On one end of the spectrum are plans where some of an
individual's payroll contributions would be invested in an
individual private account. On the other end of the spectrum are
plans where the government would invest some or all of the Social
Security trust fund into the market. Regardless of which path
reform takes, policy makers will need to make decisions about how
to resolve basic investor protection issues.
First, I would like to discuss the types of issues that we
are analyzing in the event that Congress adopts a reform plan
that includes individual accounts. Clearly, investor education
should be a key component of any individual account program. An
individual account system could involve the creation of some 140
million individual accounts -- one for each American worker.
While many of these workers already invest in the market --
indeed, recent statistics show that one out of every three
households now owns mutual funds -- many would be new investors.
To maximize the success of this type of program, we need to
ensure that all investors understand the relationship between
risk and return. Investors must understand the rationale behind
diversified portfolio strategies. In addition, investors need to
understand that years to retirement should be a factor in
determining the appropriate level of risk.
Investors should also understand that the administrative
costs of investing in the market will diminish returns. While a
one percent administrative fee may sound modest at the time of
investment, investors need to realize that this one percent fee
will reduce an ending account balance by 17 percent over a 20
At the SEC, we have been working with the mutual fund
industry to ensure that fees are adequately disclosed to
investors. We have much investor education work left to do,
however. Recent surveys indicate that approximately eight
percent of investors fully understand the fees that funds charge.
Under any system of individual accounts, however, account
expenses must be clearly disclosed. Investors must be able to
understand the disclosure, so that they can easily compare
expenses between investment options. They also need to recognize
that switching investments may entail additional expense, thereby
Other issues deserve careful consideration. Policy makers
need to decide who should be managing workers' money. For
example, would the management of individual accounts be open to
all broker-dealers and investment advisers? Or, should criteria
be developed to determine who could manage individual accounts?
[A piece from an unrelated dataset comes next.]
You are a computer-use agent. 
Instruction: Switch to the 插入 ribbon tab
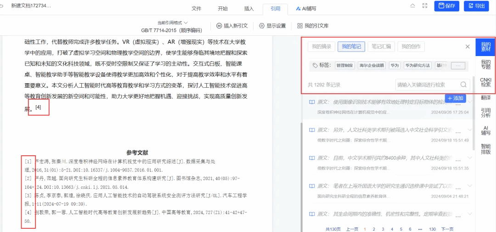click(249, 8)
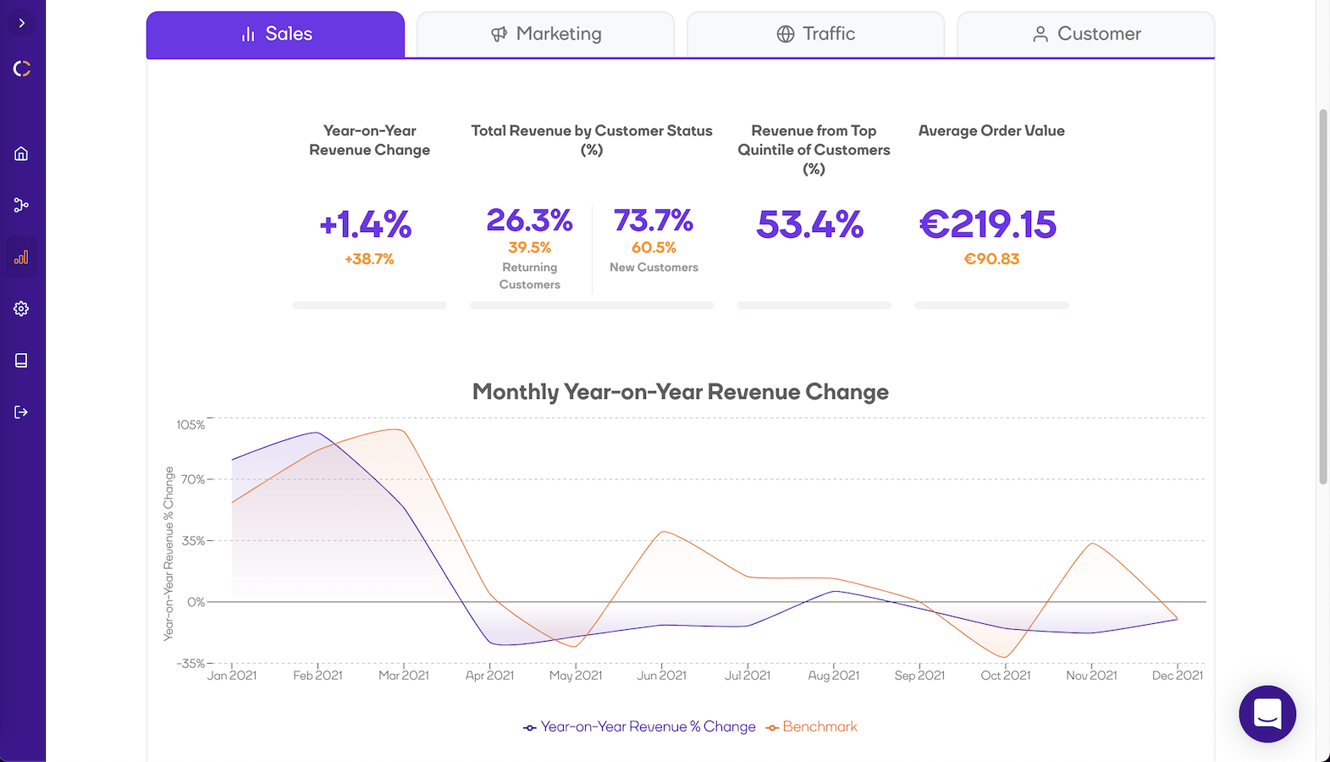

Would limiting the pool of eligible money managers decrease the
possibility of sales practice abuses?
Similarly, policy makers will need to decide what investment
choices will be permitted. Should an unlimited number of
investment choices, ranging from individual stocks, options,
bonds and private placements to mutual funds, be permitted? Or,
would it make more sense from an administrative and investor
protection standpoint for the government to designate a finite
number of choices as it does in the Federal Thrift Savings Plan?
If the answer is yes, should the finite number of choices be
limited to investments like index and money market funds?
We can learn much from the experiences of other countries
who have embarked upon privatization. We can look to countries
like Chile and Great Britain to learn about some of the benefits
that a system of individual accounts can provide. But, we also
need to educate our workers so that they do not fall prey to the
"misselling" experience that occurred in Great Britain or the
excessive switching problem occurring in Chile.
In hopes of avoiding the investor losses that resulted from
the "misselling" and switching problems in these countries, we
should also carefully consider issues like how fees should be
structured and how often investors should be permitted to switch
investments. Should front-end loads be permitted, or would an
annual flat fee be a better option? It is important to
considerwhether a fee structure might unintentionally reward
money managers who convince workers to make frequent investment
switches. Should switches be permitted at any time during the
year or perhaps only quarterly or annually? Decreasing the
number of times investment switches would be permitted may curb
excessive switching, but it would also limit investors'
flexibility. An appropriate balance should be struck between
permitting flexibility, but discouraging excessive switching.
Similarly, permitting greater flexibility could have the
unintended effect of encouraging investors to try to take
advantage of short-term market fluctuations rather than managing
their account with a view to the longer term.
Small accounts present a unique set of issues. Many plans
propose diverting two percent of a worker's salary to an
individual account. There are roughly 40 million workers earning
less than $8,500 a year in this country. Under the two percent
plans, each of these workers would annually contribute $170 or
less to an individual account. Would an individual account of
this size make economic sense for both the worker and the money
manager? Or, would it make more sense for these workers to
invest in a program like the Thrift Savings Plan until their
accounts increase in value?
Government Investment of the Trust Fund
Let's now turn to some of the issues that we are analyzing
in the event that Congress adopts a reform plan that includes
government investment of some portion of the trust fund into the
market. Proponents of this approach point out that
administrative costs would be lower, and market risk would be
spread more broadly, than under a system of individual accounts.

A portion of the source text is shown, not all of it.